BERLIN -- German Chancellor Angela Merkel is stressing, as she awaits Donald Trump's inauguration as U.S. president, that the world's problems need solving in cooperation, rather than by each country individually.
Asked at a news conference Saturday about protectionist tendencies in the U.S., Merkel said she will seek a dialogue with the new president.
"I don't want to get ahead of that, but I am very much convinced that we as partners benefit more if we act together than if everyone solves problems for themselves, and that is a constant fundamental attitude on my part," she said.
Underlining the importance of the Group of 20 industrial powers, which Germany chairs this year, she said that the international response to the financial crisis "was not a response based on isolation, but a response based on cooperation, on common rules for regulating financial markets, and I think that is the promising path."

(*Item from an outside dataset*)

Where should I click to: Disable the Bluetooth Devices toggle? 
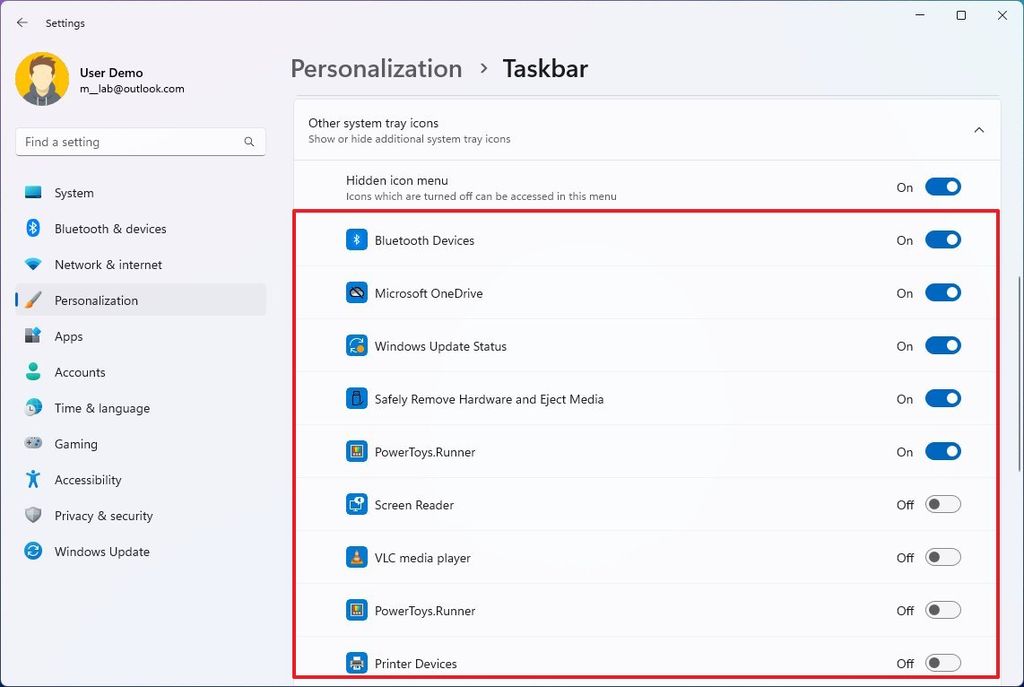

Merkel has made clear that she's unhappy about the possible demise of the Trans-Pacific Partnership trade agreement as a result of Trump's desire to withdraw the United States. Trump has criticized Merkel's decision to allow large numbers of migrants into Germany.
Merkel said there are contacts "at adviser level" with Trump's team, though there was no immediate word on any plans for a meeting beyond the summits of the Group of Seven and G-20 in May and July respectively. Merkel will host the latter summit in the German city of Hamburg.
"We'll wait for the inauguration and then we will talk about this," she said at a news conference.
Merkel is seeking a fourth term in an election expected in September. Leaders of her conservative Christian Democratic Union met Friday and Saturday in Perl, in western Saarland state, to kick off the election year -- which also features three state elections, the first in Saarland in March.
Merkel has said she expects her most difficult election yet, though she was confident Saturday that a simmering dispute with her allies in Bavaria, the Christian Social Union, won't get in the way of a joint conservative campaign.
The CSU has demanded for the past year an annual cap of 200,000 on the number of refugees Germany accepts, an idea Merkel rejects. Germany saw 890,000 asylum-seekers arrive in 2015 and 280,000 last year.
Merkel said leaders of her party agreed "that we can live with such a disagreement."
She renewed her pledge of improved security following last month's deadly attack on a Berlin Christmas market. "We are making clear that every person has a right to security, and only those who are secure can live in freedom," she said.
Germany's 16 states must have the same security standards, Merkel said, arguing that it's not sensible for regions to have different rules on matters such as video surveillance.